Sorry I missed @chilo-ms reply. Will be back with more info soon.

jywu-msft · 2024-01-27T04:04:37Z

we think we've identified the root cause. it's a bit complicated. we had previously fixed it but had to back out that fix due to another issue. unfortunately, we weren't able to resume that work until now. we will now work on implementing a full solution and provide you an ETA.
you can help us confirm our hypothesis building from source commitid c969237 and testing your application again.

chilo-ms · 2024-01-27T05:03:53Z

@r0l1
Even though the doc says "Multi-threaded usage is currently not supported in cuda graph", we can still try it with TRT EP.
First, it requires a warm up run to capture cuda graph and this should be run by one thread (main thread).
And then, we can run session.Run() concurrently.

r0l1 · 2024-01-27T10:51:55Z

@jywu-msft That commit fixes the issue. Thanks for working on a final fix :)

@chilo-ms Thank you for the info. We always did a synchronous warmup straight after loading the model, It would be great, if the thread-safety of the session Run would be documented in the docs. Last time I checked, I only found some issues talking about it.

I started to prepare a small C++ file to reproduce this issue. Do you still need it or is there a way to add this to the onnxruntime tests?

Given that InferenceSession::Run() is guaranteed to be thread-safe meaning multiple threads can call this function concurrently, TRT EP needs to carefully take care of concurrency here, if not, following concurrent issue might happen: - It's suggested that to perform inference concurrently in multiple streams, use one trt execution context per stream. In the design of TRT EP (Not apply per-thread context implementation) and if multiple threads are calling InferenceSession::Run() concurrently, the trt execution context instance is shared by all the threads and each thread aquires different stream from ORT. So TRT EP will end up having one trt execution context using multiple streams which is not suggested. But, since the whole compute_func() is protected by the lock and if cudaStreamSynchronize() is enforced here, one trt execution context per stream is guaranteed. Therefore, TRT EP needs to call cudaStreamSynchronize() at compute_func() which means to wait until stream has completed all operations to prevent the concurrent github isse: #19275

chilo-ms · 2024-01-30T01:40:32Z

@r0l1
We had a fix for this concurrent issue and plan to make it into ORT 1.17
Could you also help verify it? thank you.

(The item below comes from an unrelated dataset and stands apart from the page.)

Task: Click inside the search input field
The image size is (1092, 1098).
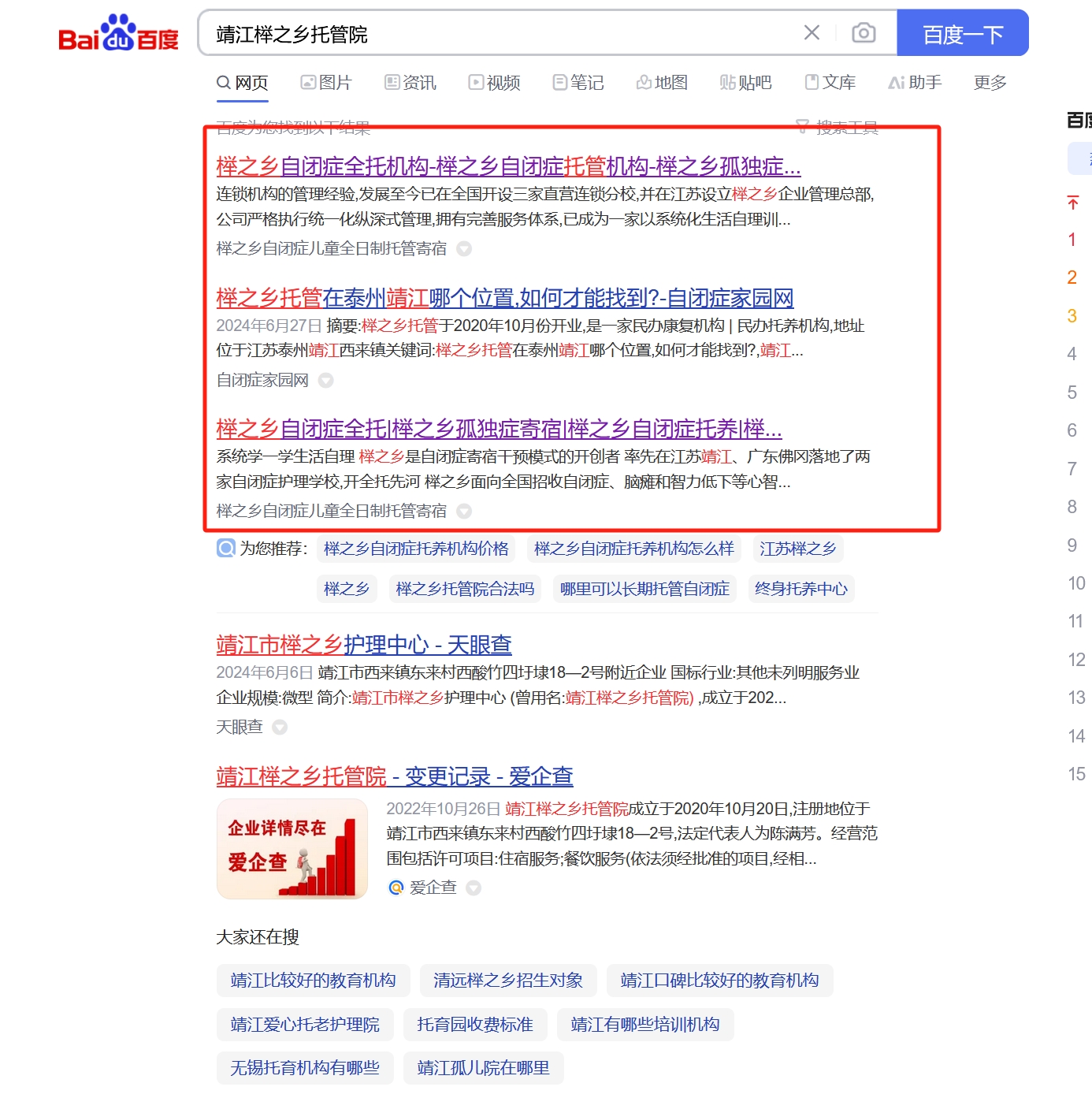Action: (473, 33)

Given that InferenceSession::Run() is guaranteed to be thread-safe meaning multiple threads can call this function concurrently, TRT EP needs to carefully take care of concurrency here, if not, following concurrent issue might happen: - It's suggested that to perform inference concurrently in multiple streams, use one trt execution context per stream. In the design of TRT EP (Not apply per-thread context implementation) and if multiple threads are calling InferenceSession::Run() concurrently, the trt execution context instance is shared by all the threads and each thread aquires different stream from ORT. So TRT EP will end up having one trt execution context using multiple streams which is not suggested. But, since the whole compute_func() is protected by the lock and if cudaStreamSynchronize() is enforced here, one trt execution context per stream is guaranteed. Therefore, TRT EP needs to call cudaStreamSynchronize() at compute_func() which means to wait until stream has completed all operations to prevent the concurrent github isse: #19275

r0l1 · 2024-01-30T20:35:45Z

@chilo-ms that was fast. Just checked out the latest main branch and the issue is fixed now. Thank you very much!

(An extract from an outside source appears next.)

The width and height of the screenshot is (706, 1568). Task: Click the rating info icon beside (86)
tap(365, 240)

jywu-msft · 2024-01-30T21:29:34Z

@chilo-ms that was fast. Just checked out the latest main branch and the issue is fixed now. Thank you very much!

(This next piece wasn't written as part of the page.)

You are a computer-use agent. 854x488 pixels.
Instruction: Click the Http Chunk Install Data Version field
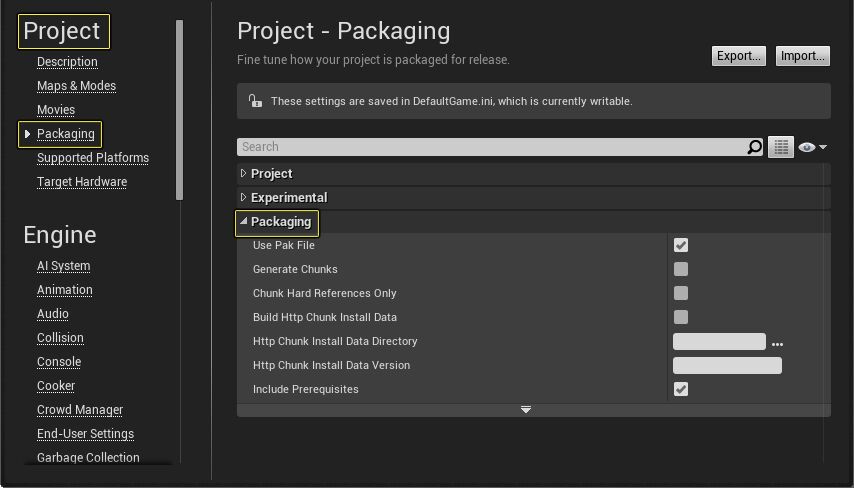point(727,365)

@r0l1 thanks for reporting the issue and helping us repro/test/validate!

manickavela29 · 2024-06-21T05:31:41Z

Hi Everyone,
Quick info,
which version of onnxruntime did this patch go into,
I am working on sherpa-onnx using onnxrt 1.17.1
Observing some mismatched output with TensorRT enabled but holds good with CPU,CUDA
If this patch is in any later version will have a look and verify!

r0l1 · 2024-06-21T07:17:19Z

Should have been the 1.17 release. Check your tensorRT version. The newest version from NVIDIA has some problems.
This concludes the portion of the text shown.